Hazine ve Maliye Bakanı Berat Albayrak’ın Meclisteki bütçe görüşmelerinden el çektirildiğini iddia eden İYİ Parti’li Tatlıoğlu, bu süreci, Albayrak’ın yerine Cumhurbaşkanı Yardımcısı Fuat Oktay’ın yürüttüğünü, hükümetin bu kararını doğru bulduğunu dile getirdi.
Albayrak’ın, “Türkiye ekonomisi kötüye gidiyor diyenler teröristtir” dediğini ifade eden İsmail Tatlıoğlu, “Bu açıklamayı şiddetle kınıyor ve reddediyoruz. Bütçenin hedef ve sonuçları ortada iken böyle bir tanımlamayı yapmak bizzat yetersizliğin ifadesidir. 2019 yılı için büyüme hedefi 2,3 olarak açıklanmıştı ama gerçekleşen sıfıra yakın bir rakam. Bu veri yetersizliğin açık göstergesidir” diye konuştu.
“Bu bütçenin bir vizyonu yok, Türkiye’yi nereye götürüyor belli değil”

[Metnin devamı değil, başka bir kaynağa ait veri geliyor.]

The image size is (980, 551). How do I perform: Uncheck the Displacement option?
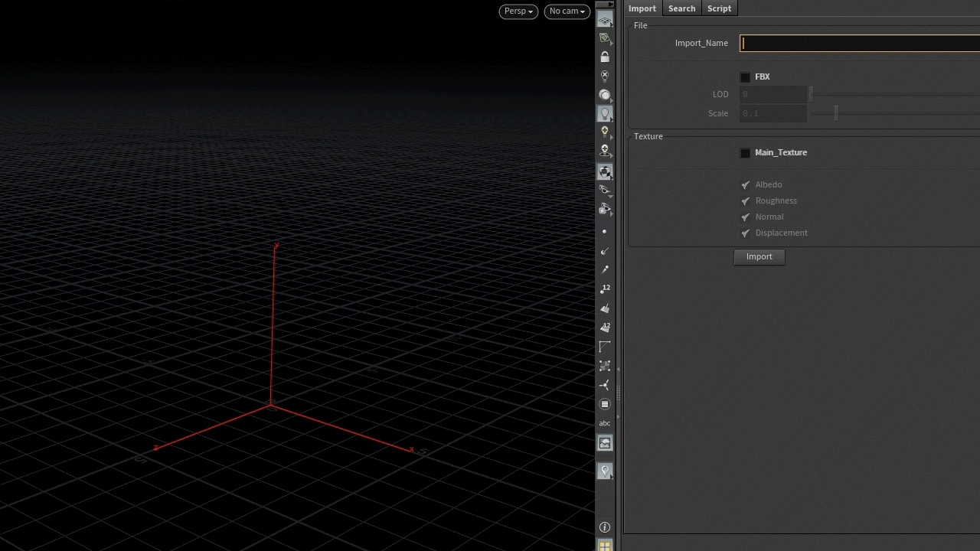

2020 yılı bütçesinde de hedefler ve sonuçlar arasında bir tutarsızlık olduğunu öne süren Tatlıoğlu, şunları söyledi:
“2020 yılında da 2019 yılına benzer bir durum yaşanacaktır. Sorunlarımız yığılarak artmaktadır. Ciddi bir borç ihtiyacı ortaya çıkacaktır. Cumhurbaşkanı Sayın Erdoğan’a 70 milyar lira borçlanma yetkisi verilmesi geleceğe dönük bir işarettir. Bu bütçenin bir vizyonu yok, Türkiye’yi nereye götürüyor, belli değil. Sanayiciye, çiftçiye, girişimciye, sabit ve orta gelirliye daha iyi bir Türkiye vadetmiyor. Türkiye’de yapısal tıkanma var. Bu tıkanmanın açılması için siyasal iklimin değişmesi gerekir. Bunun için de yapısal reformlara ihtiyaç var. Cumhurbaşkancı sistemin bütün alanları aşağıya çektiği bir süreci yaşıyoruz. Türkiye, inşallah siyasal iklimin değişmesiyle yeni bir hikâye yazacaktır”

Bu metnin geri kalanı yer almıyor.